Help Grouping or Sorting by taking a Sum

ekent · October 13, 2022, 6:02pm

So I do not know exactly how I would do this in KNIME or even Excel, but I feel like KNIME must have a way to do what I am looking for. I have a table of sales data, grouped by customer, so that for all the different customers, I can see all the items they have bought recently and how much of each customer’s total sales each product represents. I would like to generate for each customer a list of all the items that generate at least 80% of that customer’s sales, which you can see represented by the bold rows in column G (this column is taking the sum of % of sales by adding % to the previous row, so cell G7 is 21% + 14%, and so on). For example, for customer KS I would only want to list the first 2 items in their sales, while Customer LTDG would have 13 items that make 80% of their sales.
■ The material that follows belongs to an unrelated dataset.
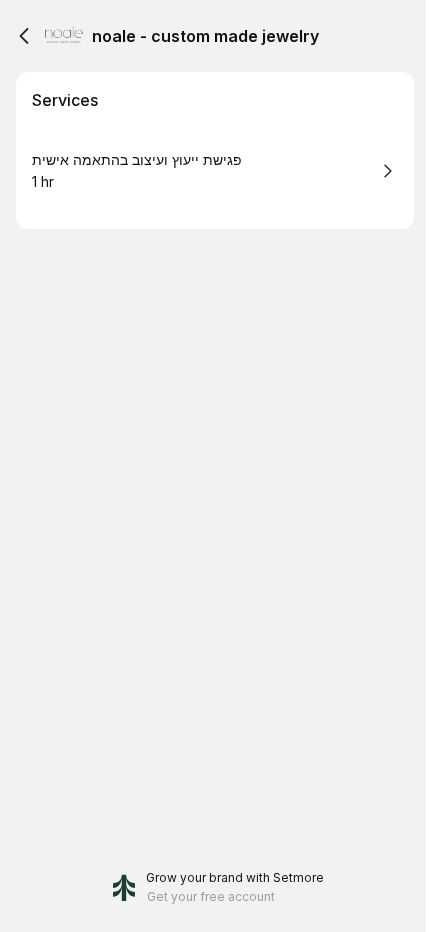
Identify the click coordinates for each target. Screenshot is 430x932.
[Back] (24, 36)
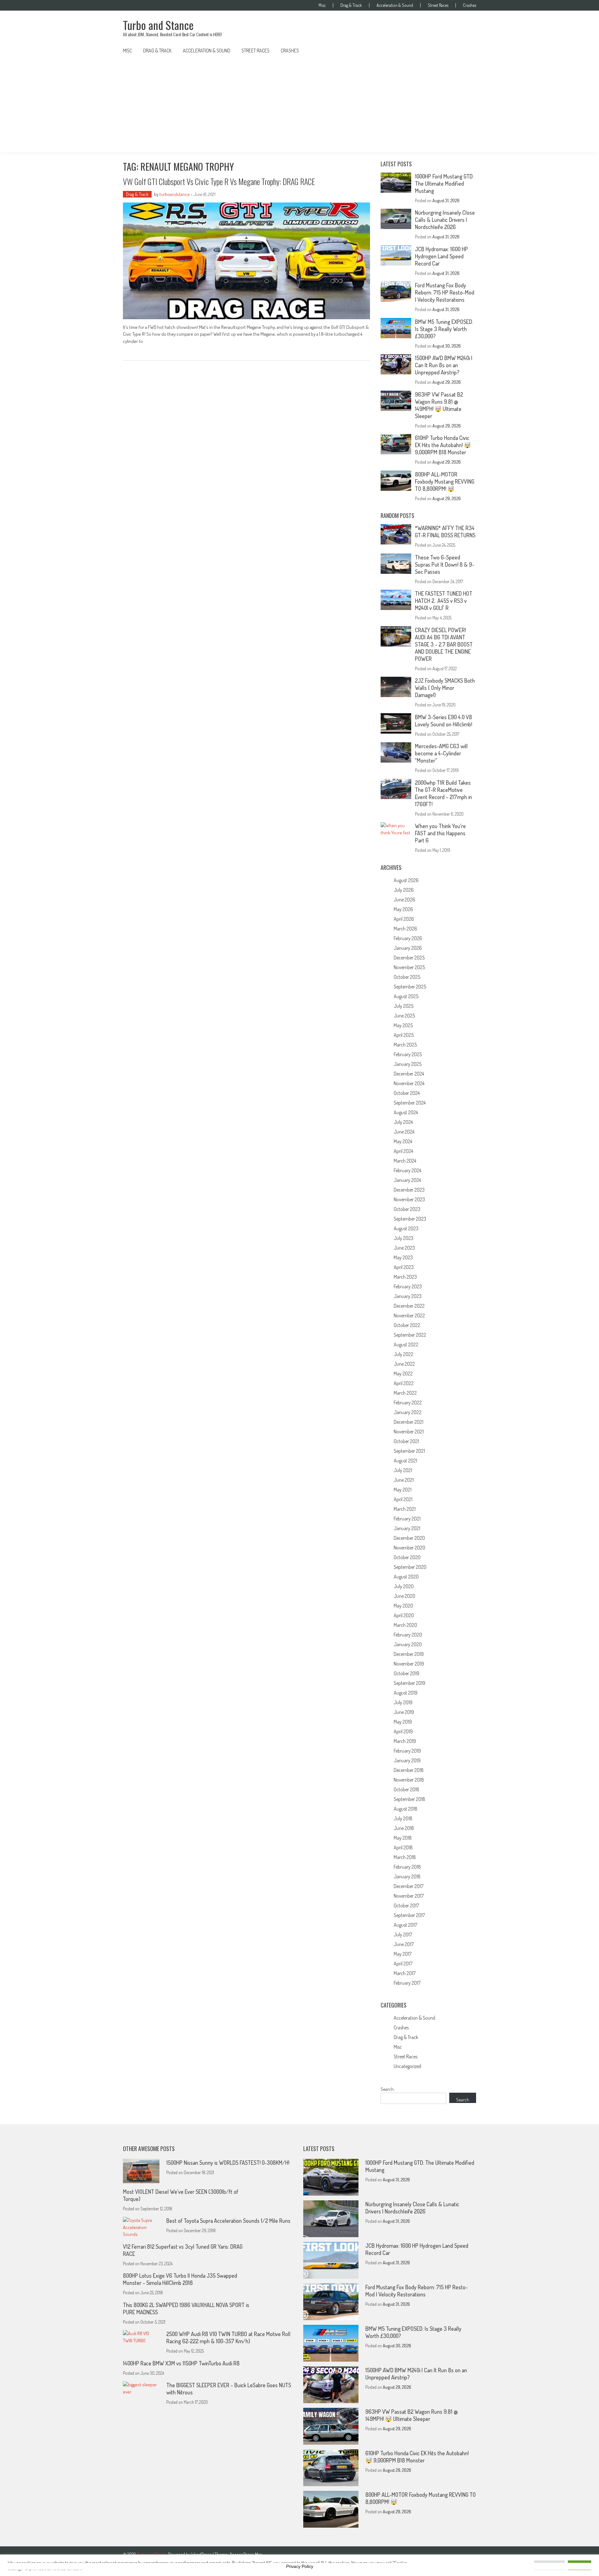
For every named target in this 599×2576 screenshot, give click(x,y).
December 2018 (409, 1770)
Is there anyway to count for each customer the sales until you have counted enough items to cover 80% of revenue and isolate this list from the rest? Please let me know if I can clarify what I need

lelloba · October 14, 2022, 9:57am

Hello @ekent ,

as I understood, you are trying to make something close to an ABC analysis, right?
Here’s what I have made for you, tell me if it’s useful or corrections have to be made.

Remember to mark the post as solved if your problem is resolved

PS: for future requests on the forum, always remember to attach some data in tabular form (Excel, csv, whatever).

Have a nice day,
Raffaello

takbb · October 14, 2022, 11:36am

Hi @ekent ,

As @lelloba has demonstrated, the grouped “cumulative” calculation in KNIME generally requires a moving aggregation to be placed within a group loop.

As the calculation of cumulative sales, or percentages is quite a common requirement, I have written it into a java snippet and “componentized” it.

There are two variations:
If there are no gaps/breaks for a given “grouping” within your data, so that as in your example you have all of one customer’s rows followed by all of anothers, you can use the “Cumulative Sum for Grouping” component, which has lower demand on memory.

Where different customers’ rows of data are interleaved, and you don’t want to have to re-order them, or if your data set is relatively small, you can use the “Cumulative Sum for Non Contiguous Grouping” component:

Dropping them into the workflow that @lelloba has kindly uploaded, they could go here, for example:

and can quickly create the cumulative % column for you

system · January 12, 2023, 11:37am

This topic was automatically closed 90 days after the last reply. New replies are no longer allowed.